SQL Operations for Sync

  • DML: INSERT, UPDATE, DELETE

    tip

    When MySQL is used as a target database, you can configure write policies through advanced settings in the task node: for insert conflicts, you can choose to update or discard; for update failures, you can choose to insert or just log the errors.
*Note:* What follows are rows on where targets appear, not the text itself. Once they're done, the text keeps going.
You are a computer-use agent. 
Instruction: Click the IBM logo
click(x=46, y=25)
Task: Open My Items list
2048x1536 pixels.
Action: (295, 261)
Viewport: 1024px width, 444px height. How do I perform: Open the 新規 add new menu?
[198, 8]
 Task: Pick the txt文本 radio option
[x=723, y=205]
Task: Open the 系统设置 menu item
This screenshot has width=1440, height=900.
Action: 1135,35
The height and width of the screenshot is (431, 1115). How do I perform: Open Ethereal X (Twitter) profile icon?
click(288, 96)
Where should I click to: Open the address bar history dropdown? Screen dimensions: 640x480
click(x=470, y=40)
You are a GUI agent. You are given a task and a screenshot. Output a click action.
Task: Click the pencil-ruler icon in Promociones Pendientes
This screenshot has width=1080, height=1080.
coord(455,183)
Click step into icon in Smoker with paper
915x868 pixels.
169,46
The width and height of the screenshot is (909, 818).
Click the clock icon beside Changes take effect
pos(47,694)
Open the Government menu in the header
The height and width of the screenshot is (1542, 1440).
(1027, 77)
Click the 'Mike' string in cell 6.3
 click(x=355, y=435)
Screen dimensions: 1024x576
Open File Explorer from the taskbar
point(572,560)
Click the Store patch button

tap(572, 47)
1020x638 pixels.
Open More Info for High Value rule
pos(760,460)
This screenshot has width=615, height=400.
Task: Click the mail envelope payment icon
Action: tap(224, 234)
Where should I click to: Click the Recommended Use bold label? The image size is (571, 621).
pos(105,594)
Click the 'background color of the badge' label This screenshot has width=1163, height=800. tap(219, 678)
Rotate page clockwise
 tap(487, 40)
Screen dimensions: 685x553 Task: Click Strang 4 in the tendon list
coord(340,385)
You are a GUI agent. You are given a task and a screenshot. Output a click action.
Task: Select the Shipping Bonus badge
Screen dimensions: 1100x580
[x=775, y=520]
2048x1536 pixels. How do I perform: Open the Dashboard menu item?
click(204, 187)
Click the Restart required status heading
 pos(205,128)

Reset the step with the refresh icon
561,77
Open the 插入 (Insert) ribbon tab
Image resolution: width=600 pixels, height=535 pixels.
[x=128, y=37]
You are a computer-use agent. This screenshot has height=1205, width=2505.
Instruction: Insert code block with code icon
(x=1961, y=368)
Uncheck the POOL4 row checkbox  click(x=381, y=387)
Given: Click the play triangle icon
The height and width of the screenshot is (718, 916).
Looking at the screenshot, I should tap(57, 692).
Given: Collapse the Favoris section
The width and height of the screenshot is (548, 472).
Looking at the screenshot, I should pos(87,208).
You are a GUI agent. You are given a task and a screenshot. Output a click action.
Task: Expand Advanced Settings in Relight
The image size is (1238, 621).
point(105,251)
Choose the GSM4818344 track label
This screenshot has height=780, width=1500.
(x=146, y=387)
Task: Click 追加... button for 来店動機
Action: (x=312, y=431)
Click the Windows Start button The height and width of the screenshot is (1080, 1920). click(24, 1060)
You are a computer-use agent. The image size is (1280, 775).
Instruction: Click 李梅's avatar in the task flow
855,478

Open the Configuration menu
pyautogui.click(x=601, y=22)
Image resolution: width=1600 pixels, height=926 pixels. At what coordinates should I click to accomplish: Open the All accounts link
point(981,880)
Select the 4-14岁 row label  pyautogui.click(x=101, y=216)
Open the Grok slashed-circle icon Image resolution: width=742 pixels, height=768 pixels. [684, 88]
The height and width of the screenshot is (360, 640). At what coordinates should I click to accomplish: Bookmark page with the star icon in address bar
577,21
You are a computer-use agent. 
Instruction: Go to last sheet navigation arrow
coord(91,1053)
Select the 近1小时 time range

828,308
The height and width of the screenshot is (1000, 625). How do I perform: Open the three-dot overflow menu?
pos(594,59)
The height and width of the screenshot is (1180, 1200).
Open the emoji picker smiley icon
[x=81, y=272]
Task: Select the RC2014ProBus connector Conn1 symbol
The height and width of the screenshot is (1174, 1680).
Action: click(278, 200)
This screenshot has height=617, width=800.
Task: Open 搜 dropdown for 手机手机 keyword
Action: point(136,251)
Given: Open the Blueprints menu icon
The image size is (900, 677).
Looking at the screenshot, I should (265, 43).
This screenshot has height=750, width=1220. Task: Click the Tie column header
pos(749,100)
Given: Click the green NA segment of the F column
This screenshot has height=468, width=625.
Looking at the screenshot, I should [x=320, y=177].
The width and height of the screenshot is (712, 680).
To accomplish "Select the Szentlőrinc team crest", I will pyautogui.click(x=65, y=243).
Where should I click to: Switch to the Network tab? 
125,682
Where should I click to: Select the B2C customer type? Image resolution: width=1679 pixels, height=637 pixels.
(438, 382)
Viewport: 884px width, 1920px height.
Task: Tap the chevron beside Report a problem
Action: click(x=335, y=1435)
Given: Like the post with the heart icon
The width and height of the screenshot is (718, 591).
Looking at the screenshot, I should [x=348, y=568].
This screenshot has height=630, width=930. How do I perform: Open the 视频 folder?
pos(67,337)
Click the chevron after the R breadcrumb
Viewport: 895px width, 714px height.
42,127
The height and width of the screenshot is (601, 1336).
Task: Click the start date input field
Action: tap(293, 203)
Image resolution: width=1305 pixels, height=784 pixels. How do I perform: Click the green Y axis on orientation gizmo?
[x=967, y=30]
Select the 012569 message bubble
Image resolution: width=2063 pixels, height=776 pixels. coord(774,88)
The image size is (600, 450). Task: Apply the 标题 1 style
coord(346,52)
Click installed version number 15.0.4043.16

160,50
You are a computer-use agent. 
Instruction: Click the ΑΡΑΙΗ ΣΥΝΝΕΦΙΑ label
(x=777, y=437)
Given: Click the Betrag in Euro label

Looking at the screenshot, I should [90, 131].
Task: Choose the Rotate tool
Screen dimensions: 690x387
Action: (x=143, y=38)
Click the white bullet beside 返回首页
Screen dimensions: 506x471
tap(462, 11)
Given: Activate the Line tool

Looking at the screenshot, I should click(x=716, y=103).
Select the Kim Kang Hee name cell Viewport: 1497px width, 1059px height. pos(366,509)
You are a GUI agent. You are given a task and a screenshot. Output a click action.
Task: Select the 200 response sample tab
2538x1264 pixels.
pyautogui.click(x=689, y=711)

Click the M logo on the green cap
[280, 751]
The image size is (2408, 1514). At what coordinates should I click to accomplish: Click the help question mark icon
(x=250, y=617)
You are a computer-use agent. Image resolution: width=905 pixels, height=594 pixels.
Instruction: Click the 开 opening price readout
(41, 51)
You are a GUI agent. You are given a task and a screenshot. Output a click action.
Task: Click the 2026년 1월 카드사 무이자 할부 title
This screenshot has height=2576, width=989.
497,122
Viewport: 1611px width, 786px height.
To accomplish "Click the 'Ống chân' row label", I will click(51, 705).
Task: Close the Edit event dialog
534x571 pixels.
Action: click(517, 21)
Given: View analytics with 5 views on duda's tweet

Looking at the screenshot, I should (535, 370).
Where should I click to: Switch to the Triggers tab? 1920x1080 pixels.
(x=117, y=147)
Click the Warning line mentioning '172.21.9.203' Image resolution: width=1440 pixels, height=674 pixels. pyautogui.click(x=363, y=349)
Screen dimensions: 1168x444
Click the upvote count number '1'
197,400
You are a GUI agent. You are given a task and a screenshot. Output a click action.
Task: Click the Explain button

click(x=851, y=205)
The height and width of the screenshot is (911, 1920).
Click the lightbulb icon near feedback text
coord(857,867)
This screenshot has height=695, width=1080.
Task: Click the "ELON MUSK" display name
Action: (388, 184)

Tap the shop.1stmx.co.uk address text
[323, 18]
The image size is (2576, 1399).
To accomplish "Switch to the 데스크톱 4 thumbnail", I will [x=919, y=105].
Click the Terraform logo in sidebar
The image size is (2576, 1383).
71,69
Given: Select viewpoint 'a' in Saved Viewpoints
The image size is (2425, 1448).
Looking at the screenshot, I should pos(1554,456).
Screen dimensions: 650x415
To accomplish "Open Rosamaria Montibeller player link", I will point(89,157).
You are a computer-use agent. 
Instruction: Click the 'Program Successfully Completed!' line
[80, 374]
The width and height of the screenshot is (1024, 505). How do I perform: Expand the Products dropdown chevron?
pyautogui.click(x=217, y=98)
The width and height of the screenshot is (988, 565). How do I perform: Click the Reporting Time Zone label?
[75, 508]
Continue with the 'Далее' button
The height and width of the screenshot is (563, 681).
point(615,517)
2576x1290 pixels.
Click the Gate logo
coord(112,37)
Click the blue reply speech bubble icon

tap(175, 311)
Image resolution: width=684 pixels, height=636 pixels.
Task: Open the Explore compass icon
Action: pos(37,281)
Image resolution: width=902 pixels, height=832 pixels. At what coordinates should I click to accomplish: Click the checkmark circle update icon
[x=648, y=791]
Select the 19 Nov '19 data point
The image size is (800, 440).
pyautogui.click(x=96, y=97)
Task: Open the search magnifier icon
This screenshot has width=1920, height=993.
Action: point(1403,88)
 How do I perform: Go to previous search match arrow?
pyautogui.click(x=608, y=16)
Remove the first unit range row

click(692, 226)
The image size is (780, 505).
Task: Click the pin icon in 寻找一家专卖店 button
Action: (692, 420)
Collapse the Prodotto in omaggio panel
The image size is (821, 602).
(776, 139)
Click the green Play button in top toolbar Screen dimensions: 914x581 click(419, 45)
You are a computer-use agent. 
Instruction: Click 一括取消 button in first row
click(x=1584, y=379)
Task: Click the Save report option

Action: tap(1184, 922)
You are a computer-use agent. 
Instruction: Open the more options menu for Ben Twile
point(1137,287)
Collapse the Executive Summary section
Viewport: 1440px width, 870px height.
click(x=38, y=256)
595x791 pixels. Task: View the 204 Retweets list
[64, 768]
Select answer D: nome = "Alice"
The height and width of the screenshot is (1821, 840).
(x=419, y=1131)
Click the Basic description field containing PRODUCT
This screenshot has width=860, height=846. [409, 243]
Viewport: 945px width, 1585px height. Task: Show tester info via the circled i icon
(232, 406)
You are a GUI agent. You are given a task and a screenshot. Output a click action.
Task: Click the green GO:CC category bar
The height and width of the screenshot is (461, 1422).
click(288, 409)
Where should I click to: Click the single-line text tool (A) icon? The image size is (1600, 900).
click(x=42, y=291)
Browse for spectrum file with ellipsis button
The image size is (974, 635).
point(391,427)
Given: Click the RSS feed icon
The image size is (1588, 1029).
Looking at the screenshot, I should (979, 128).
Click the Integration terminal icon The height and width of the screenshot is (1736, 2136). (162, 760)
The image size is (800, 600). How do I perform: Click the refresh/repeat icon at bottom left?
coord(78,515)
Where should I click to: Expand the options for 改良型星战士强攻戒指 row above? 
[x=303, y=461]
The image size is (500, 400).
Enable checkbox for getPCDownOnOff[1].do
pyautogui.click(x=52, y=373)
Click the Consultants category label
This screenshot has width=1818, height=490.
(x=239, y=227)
  • DDL: ADD COLUMN, CHANGE COLUMN, DROP COLUMN, RENAME COLUMN

Considerations

  • Incremental data capture is mainly achieved through parsing the binlog, which may consume CPU and disk I/O resources if there are frequent data changes.
  • In MySQL 5.6 and earlier versions, preprocess negative values for the TIME type (e.g., convert to a legal positive value) to avoid issues with incremental data capture.
  • For some data sources based on the MySQL kernel, using schemas or functions not supported by native MySQL might cause errors in incremental data capture. In such cases, please contact TapData Support for assistance.

Preparation

As a Source Database

  1. Log in to the MySQL database and execute the following commands to create an account.
CREATE USER 'username'@'host' IDENTIFIED BY 'password';
  • username: Enter user name.
  • password: Enter password.
  • host: Enter the host that can be accessed by the account, percent (%) means to allow all host.

Example: Create an account named tapdata:

CREATE USER 'tapdata'@'%' IDENTIFIED BY 'yourpasswd';
  1. Grant permissions to the account that we just created, we recommend setting more granular permissions control based on business needs.
-- Grant read permissions for the specified database
GRANT SELECT ON database_name.* TO 'username' IDENTIFIED BY 'password';
  • database_name: The name of the database to grant permissions.
  • username: Enter user name.
  • password: Enter password.
  1. To ensure that the incremental data of the MySQL database can be read, you need to follow the steps below to turn on Binlog.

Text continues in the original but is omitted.